4.    Practical Takeaways for Foreign Investors and Entrepreneurs

For foreign investors setting up or expanding in Vietnam, the main points to bear in mind regarding NCs and NDAs are as follows:

  • NCs and NDAs are generally recognised and should be used systematically with employees, contractors and business partners who access sensitive information.
  • NCs are not expressly prohibited, but their enforceability is uncertain and depends on careful drafting, reasonable scope, clear compensation and a demonstrable link to trade secrets and legitimate business interests.
  • Where NCs are considered essential – for example for senior managers, key R&D staff or client-facing executives – they should, as far as possible, be structured as separate civil agreements under the Civil Code, potentially with arbitration clauses.
  • In all cases, these contractual tools should form part of a wider compliance framework, including internal policies, Intellectual Property protection, Information Technology security and Human Resources processes.

5.    Final Thoughts

Vietnam’s status as a dynamic emerging market makes it an attractive destination for investors willing to share technology, build local teams and develop long-term client relationships.

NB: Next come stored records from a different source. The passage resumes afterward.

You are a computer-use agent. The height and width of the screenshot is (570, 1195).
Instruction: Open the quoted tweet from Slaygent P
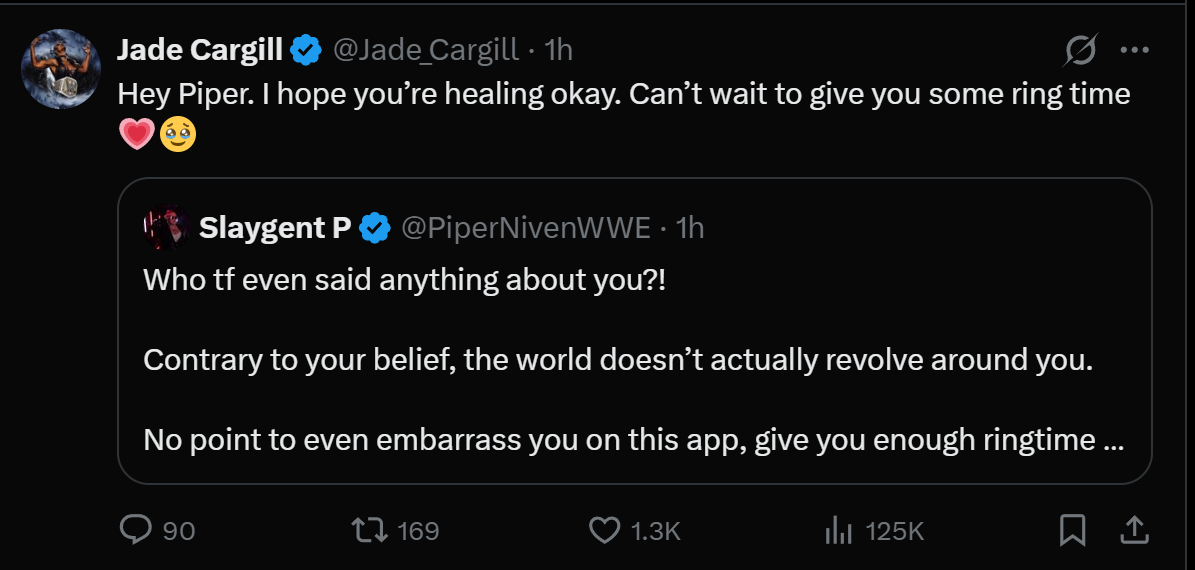[635, 331]
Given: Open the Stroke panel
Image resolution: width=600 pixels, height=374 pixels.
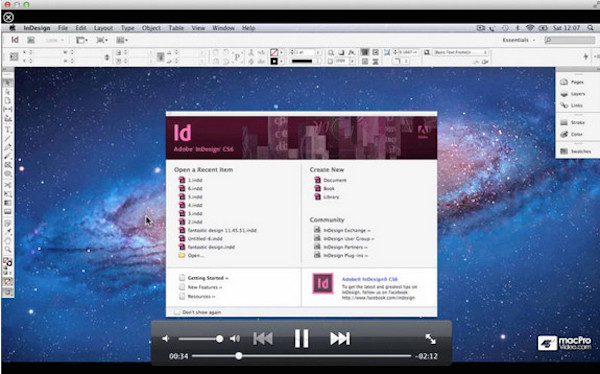Looking at the screenshot, I should [x=573, y=122].
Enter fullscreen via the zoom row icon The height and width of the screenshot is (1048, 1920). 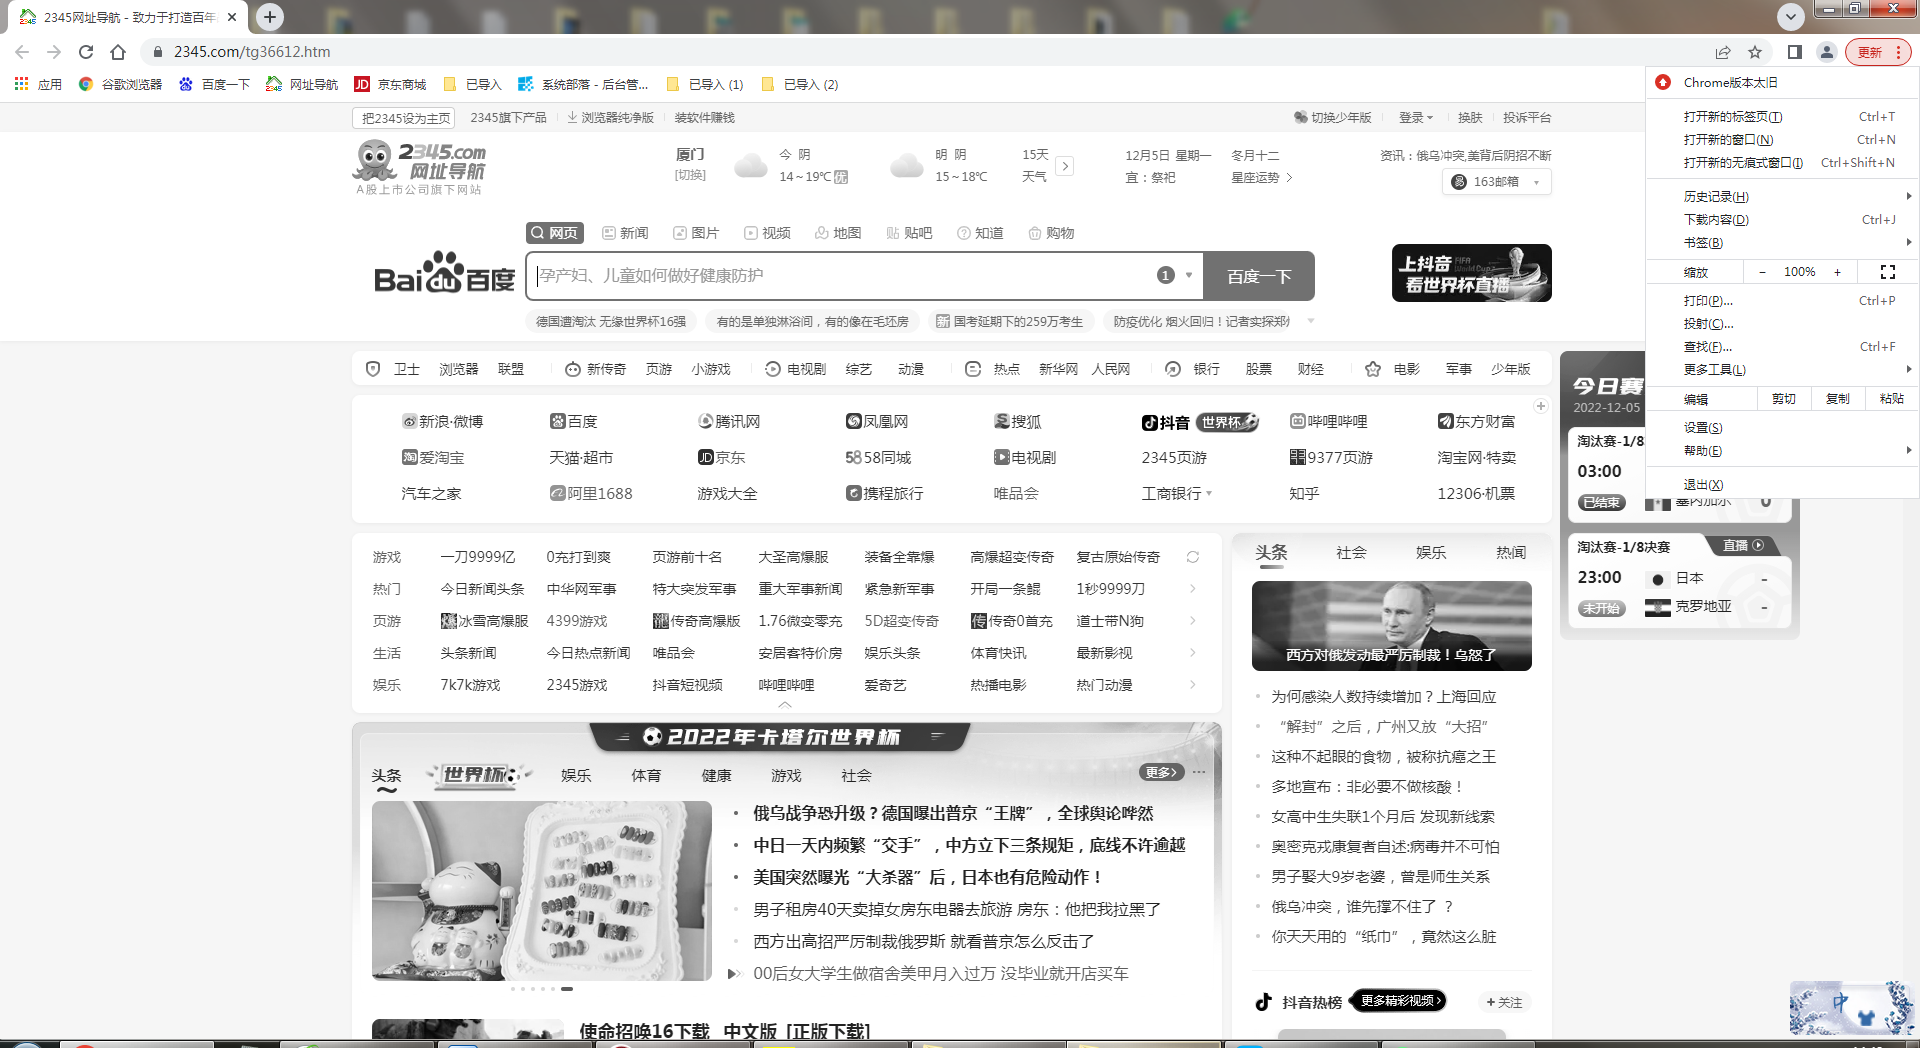point(1887,272)
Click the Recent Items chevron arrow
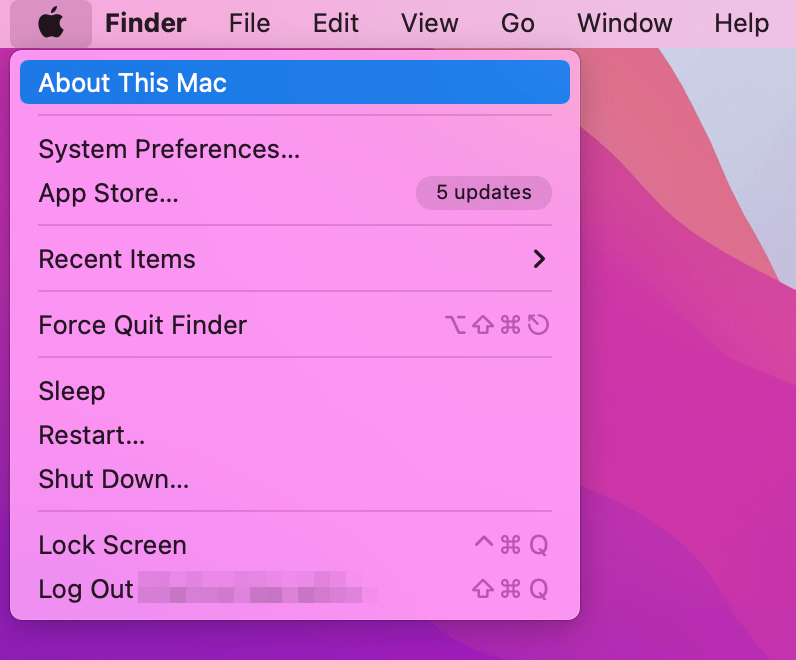Screen dimensions: 796x660 [x=540, y=259]
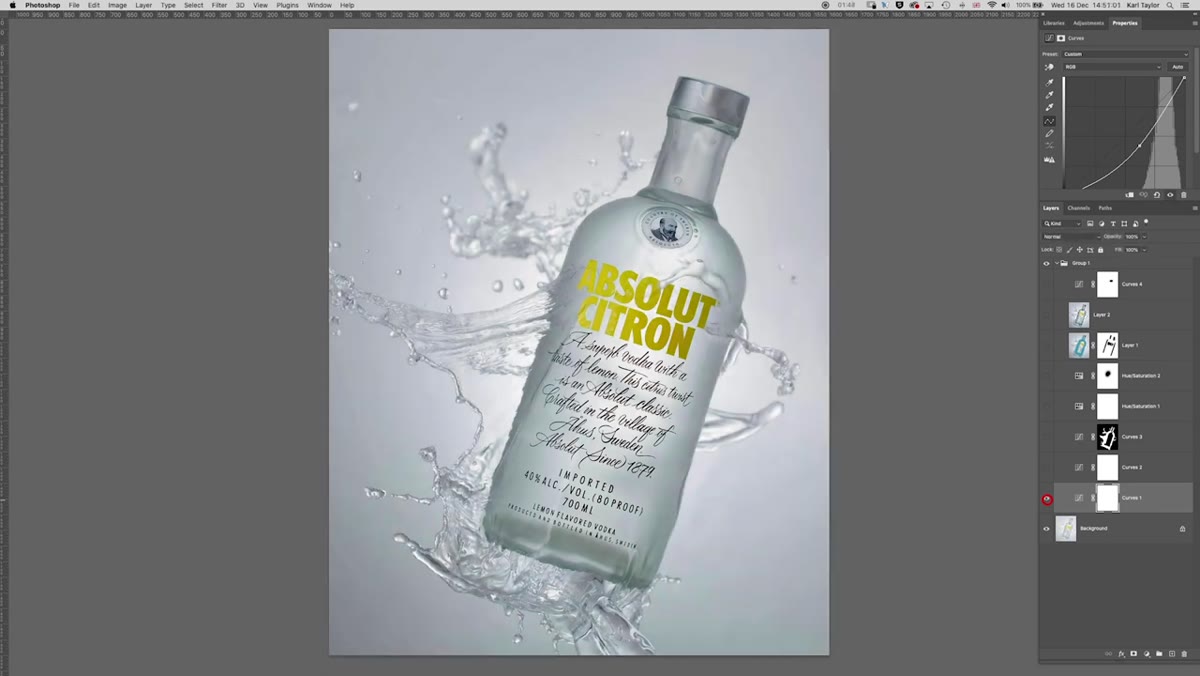Create a new adjustment layer icon
Screen dimensions: 1200x676
pos(1147,653)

At the same time, the current legal landscape requires a cautious and nuanced approach to NCs and NDAs.

A well-designed contractual strategy – combining robust NDAs, targeted NCs for selected employees, appropriate compensation and strong internal policies – can significantly strengthen the protection of trade secrets and confidential information without infringing core employee rights.

For entrepreneurs and foreign-invested enterprises, the most effective approach is to move beyond reliance on a single document and instead develop a coherent, Vietnam-specific framework that reflects both the opportunities and the legal realities of this evolving market.